■ EXTRACTED ENTRIES
>> start

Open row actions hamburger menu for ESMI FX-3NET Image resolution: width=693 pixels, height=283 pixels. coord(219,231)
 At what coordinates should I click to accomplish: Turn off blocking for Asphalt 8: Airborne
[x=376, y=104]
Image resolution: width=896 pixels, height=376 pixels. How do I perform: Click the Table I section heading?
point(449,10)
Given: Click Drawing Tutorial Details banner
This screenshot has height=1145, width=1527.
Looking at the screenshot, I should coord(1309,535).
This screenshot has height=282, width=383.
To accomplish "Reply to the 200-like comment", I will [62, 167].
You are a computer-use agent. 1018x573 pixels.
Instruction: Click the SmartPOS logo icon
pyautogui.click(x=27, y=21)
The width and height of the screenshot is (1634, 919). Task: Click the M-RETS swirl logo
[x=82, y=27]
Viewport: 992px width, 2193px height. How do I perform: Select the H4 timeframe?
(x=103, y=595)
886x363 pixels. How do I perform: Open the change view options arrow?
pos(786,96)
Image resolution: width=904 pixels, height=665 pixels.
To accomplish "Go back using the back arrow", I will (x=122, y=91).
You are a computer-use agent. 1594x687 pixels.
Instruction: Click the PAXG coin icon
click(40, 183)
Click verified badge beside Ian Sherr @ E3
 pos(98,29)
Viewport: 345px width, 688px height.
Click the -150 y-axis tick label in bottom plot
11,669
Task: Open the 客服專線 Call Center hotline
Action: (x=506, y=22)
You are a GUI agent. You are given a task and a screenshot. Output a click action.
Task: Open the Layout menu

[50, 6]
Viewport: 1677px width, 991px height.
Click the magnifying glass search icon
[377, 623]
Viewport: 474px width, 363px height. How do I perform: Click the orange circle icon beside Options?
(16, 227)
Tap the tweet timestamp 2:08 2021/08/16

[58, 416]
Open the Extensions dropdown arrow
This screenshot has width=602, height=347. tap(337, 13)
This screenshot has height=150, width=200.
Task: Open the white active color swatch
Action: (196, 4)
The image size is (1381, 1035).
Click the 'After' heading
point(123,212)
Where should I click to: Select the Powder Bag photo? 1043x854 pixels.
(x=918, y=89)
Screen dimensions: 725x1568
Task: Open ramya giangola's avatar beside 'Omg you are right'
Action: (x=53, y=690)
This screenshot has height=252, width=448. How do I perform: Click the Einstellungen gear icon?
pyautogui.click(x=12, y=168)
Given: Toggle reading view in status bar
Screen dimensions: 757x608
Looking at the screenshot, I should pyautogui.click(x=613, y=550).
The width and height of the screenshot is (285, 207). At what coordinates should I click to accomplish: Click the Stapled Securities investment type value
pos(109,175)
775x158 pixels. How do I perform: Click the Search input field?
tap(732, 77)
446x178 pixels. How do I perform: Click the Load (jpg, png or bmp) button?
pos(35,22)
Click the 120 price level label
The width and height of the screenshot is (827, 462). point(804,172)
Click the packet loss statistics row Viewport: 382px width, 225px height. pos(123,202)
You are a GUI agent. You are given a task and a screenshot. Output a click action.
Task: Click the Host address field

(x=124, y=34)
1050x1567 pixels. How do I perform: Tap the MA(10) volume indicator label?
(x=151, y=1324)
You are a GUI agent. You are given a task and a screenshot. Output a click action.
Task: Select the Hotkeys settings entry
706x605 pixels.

>> end

Copy every one of the records above, word for word, with each line kept as it stands.

Open row actions hamburger menu for ESMI FX-3NET Image resolution: width=693 pixels, height=283 pixels. coord(219,231)
 At what coordinates should I click to accomplish: Turn off blocking for Asphalt 8: Airborne
[x=376, y=104]
Image resolution: width=896 pixels, height=376 pixels. How do I perform: Click the Table I section heading?
point(449,10)
Given: Click Drawing Tutorial Details banner
This screenshot has height=1145, width=1527.
Looking at the screenshot, I should coord(1309,535).
This screenshot has height=282, width=383.
To accomplish "Reply to the 200-like comment", I will [62, 167].
You are a computer-use agent. 1018x573 pixels.
Instruction: Click the SmartPOS logo icon
pyautogui.click(x=27, y=21)
The width and height of the screenshot is (1634, 919). Task: Click the M-RETS swirl logo
[x=82, y=27]
Viewport: 992px width, 2193px height. How do I perform: Select the H4 timeframe?
(x=103, y=595)
886x363 pixels. How do I perform: Open the change view options arrow?
pos(786,96)
Image resolution: width=904 pixels, height=665 pixels.
To accomplish "Go back using the back arrow", I will (x=122, y=91).
You are a computer-use agent. 1594x687 pixels.
Instruction: Click the PAXG coin icon
click(40, 183)
Click verified badge beside Ian Sherr @ E3
 pos(98,29)
Viewport: 345px width, 688px height.
Click the -150 y-axis tick label in bottom plot
11,669
Task: Open the 客服專線 Call Center hotline
Action: (x=506, y=22)
You are a GUI agent. You are given a task and a screenshot. Output a click action.
Task: Open the Layout menu

[50, 6]
Viewport: 1677px width, 991px height.
Click the magnifying glass search icon
[377, 623]
Viewport: 474px width, 363px height. How do I perform: Click the orange circle icon beside Options?
(16, 227)
Tap the tweet timestamp 2:08 2021/08/16

[58, 416]
Open the Extensions dropdown arrow
This screenshot has width=602, height=347. tap(337, 13)
This screenshot has height=150, width=200.
Task: Open the white active color swatch
Action: (196, 4)
The image size is (1381, 1035).
Click the 'After' heading
point(123,212)
Where should I click to: Select the Powder Bag photo? 1043x854 pixels.
(x=918, y=89)
Screen dimensions: 725x1568
Task: Open ramya giangola's avatar beside 'Omg you are right'
Action: (x=53, y=690)
This screenshot has height=252, width=448. How do I perform: Click the Einstellungen gear icon?
pyautogui.click(x=12, y=168)
Given: Toggle reading view in status bar
Screen dimensions: 757x608
Looking at the screenshot, I should pyautogui.click(x=613, y=550).
The width and height of the screenshot is (285, 207). At what coordinates should I click to accomplish: Click the Stapled Securities investment type value
pos(109,175)
775x158 pixels. How do I perform: Click the Search input field?
tap(732, 77)
446x178 pixels. How do I perform: Click the Load (jpg, png or bmp) button?
pos(35,22)
Click the 120 price level label
The width and height of the screenshot is (827, 462). point(804,172)
Click the packet loss statistics row Viewport: 382px width, 225px height. pos(123,202)
You are a GUI agent. You are given a task and a screenshot. Output a click action.
Task: Click the Host address field

(x=124, y=34)
1050x1567 pixels. How do I perform: Tap the MA(10) volume indicator label?
(x=151, y=1324)
You are a GUI agent. You are given a task and a screenshot. Output a click action.
Task: Select the Hotkeys settings entry
706x605 pixels.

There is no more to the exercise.